Ada banyak orang yang menjauhi arak untuk tak meminumnya karena memabokan bahkan mematikan, tapi ada yang menganjurkannya. Bagi para penganjur, arak baik jika diminum satu sampai dua sloki, barulah jika berlebihan membuat mabok dan menimbulkan kematian. Bagi penganjurnya minum satu sloki arak bisa menghangatkan badan, meminum dua sloki melancarkan peredaran darah, mengkhayal sebagai raja di sloki ketiga, minum empat sloki membuat onar bak kera berebut buah buahan, lima sloki membuat kehilangan rasa malu dan merasa terhebat, enam skoli menjadikan amat mudah tersinggung dan merasa terbenar, sloki ketujuh menjadikan banyak bicara bak burung kehujanan, bicara tak terkontrol dan cendrung menghina di sloki delapan, sembilan sloki menghilangkan tenaga dan kesadaran, di sloki sepuluh bak raksasa sudah mati.

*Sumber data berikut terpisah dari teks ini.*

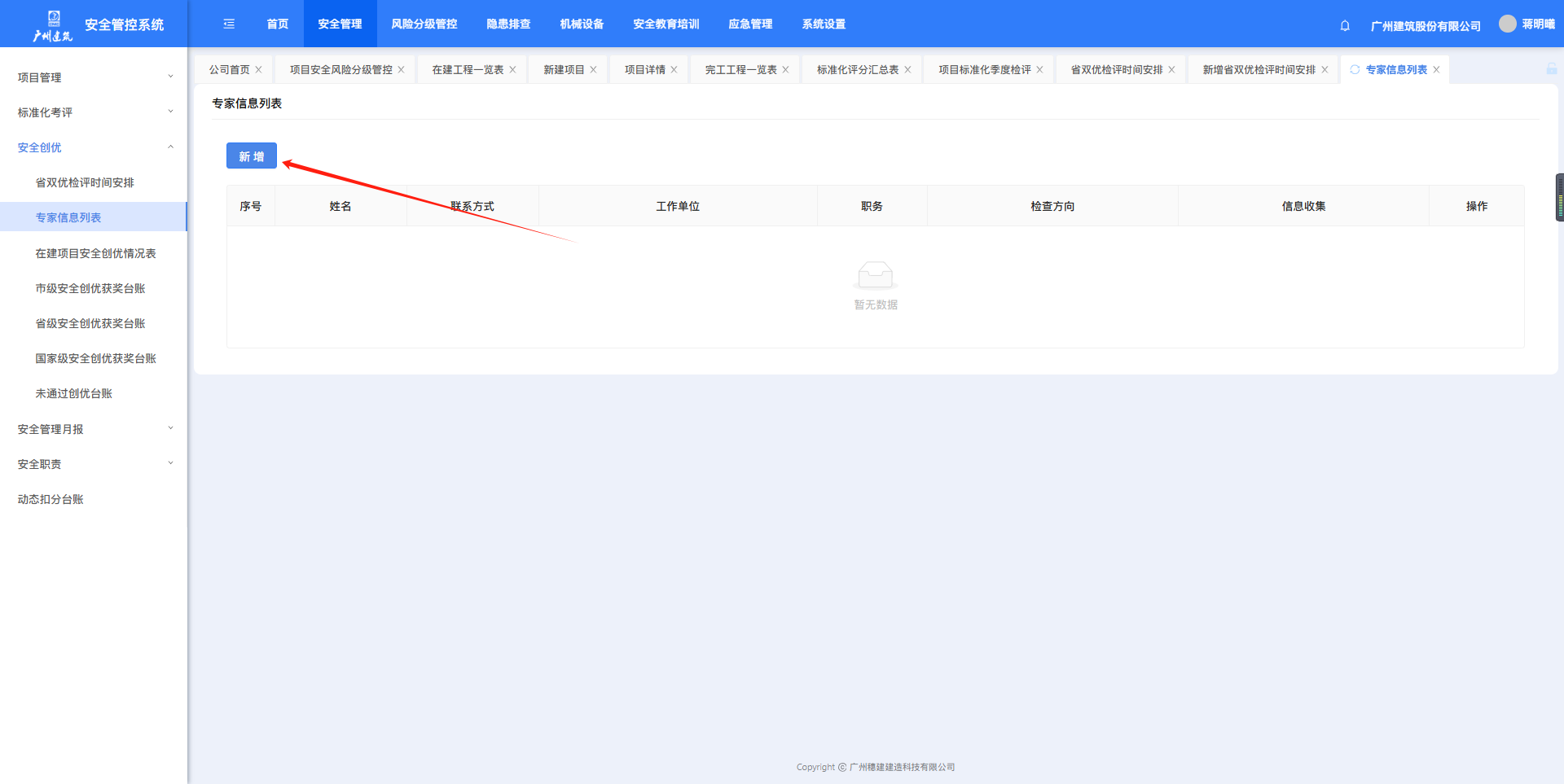1564x784 pixels.
Task: Click the refresh icon on 专家信息列表 tab
Action: coord(1355,70)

Ada kesalah pahaman tentang peran ceramah agama antara orang tidak seagama. Ceramah dengan penjelasan logis, keajaiban kitab suci, oleh penganutnya, baik moderat atau radikal, dianggap dapat mempengaruhi umat agama lain, padahal kenyataannya kitab suci hanya menarik bagi yang tertarik saja, artinya peran takdir, sangat dominan menentukan agama seseorang, nyatanya banyak yang beragama yang sama dengan agama keluarga orang tua yang ditakdirkan melahirkannya. Kalau sudah sadar begitu, sebenar benarnya tidak perlu ngotot ngototkan, tentang agama seseorang dan biarkanlah Tuhan menentukan jalannya.

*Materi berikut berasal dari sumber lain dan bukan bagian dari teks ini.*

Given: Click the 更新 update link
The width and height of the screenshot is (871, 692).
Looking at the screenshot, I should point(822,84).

Ada kebodohan polos, yang jika diungkap bisa membawa celaka hingga sebaiknya didiamkan saja. Seperti tak mengenal orang populer yang dihormati masyarakat hingga oleh pemujanya, bisa dikesankan tidak memiliki kepedulian dan meremehkan tokoh tersebut. Sebuah opini yang akan bisa membuat babak belur senyata nyatanya dan sebenar benarnya. Mosok tokoh panutan yang tangannya dicium tidak cukup sekali tetapi bolak balik berkali kali diajak ngobrol seperti ngomong dengan orang asing.

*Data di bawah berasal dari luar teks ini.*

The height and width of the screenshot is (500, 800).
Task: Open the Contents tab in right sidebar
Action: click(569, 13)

Ada juga peringatan sia sia karena dilakukan untuk yang tak atau belum lupa dan masih ingat. Orang tak bertindak bukan hanya karena tak tahu tapi juga karena tak mampu dan tak mau. Mengingatkan hanya berguna untuk yang tidak tahu ataupun lupa, yang tahu tapi tak mampu memerlukan bantuan sedang yang tidak mau, diperlukan rayuan ataupun paksaan. Tak harus diingatkan semuanya, karena bisa berarti menunjukkan rendahnya empati dan kecerdasan komunikasi. Tindakan seperti itu, dapat menjadi paradok, sehingga selayaknya ditujukan secara tepat bagi yang perlu sehingga layak didahului komunikasi disertai empati dan kepedulian, disampaikan dengan pengendalian diri. Dengan demikian mengingatkan yang terbaik, ditujukan kepada diri sendiri sehingga bisa menjadi aksi yang menginspirasi tanpa banyak narasi yang bisa timbulkan mispersepsi.

Ada ketentuan lucu membuka aib masyarakat yang tamak. Seperti ketentuan berobat bagi peserta BPJS Kesehatan, peserta kelas 3, jika opname di RS, tak boleh naik kelas perawatan, karena jika naik kelas, tanggungannya hangus sedangkan peserta dengan kelas lebih tinggi, diperbolehkan. Tampak seperti diskriminasi, tapi bisa juga karena penyalah gunaan kepesertaan kelas terendah itu, banyak orang berpunya, membayar murah dengan harapan jika opname, minta dinaikkan kelas perawatan dengan menambah biaya jauh lebih murah dibanding tidak menjadi peserta BPJS Kesehatan.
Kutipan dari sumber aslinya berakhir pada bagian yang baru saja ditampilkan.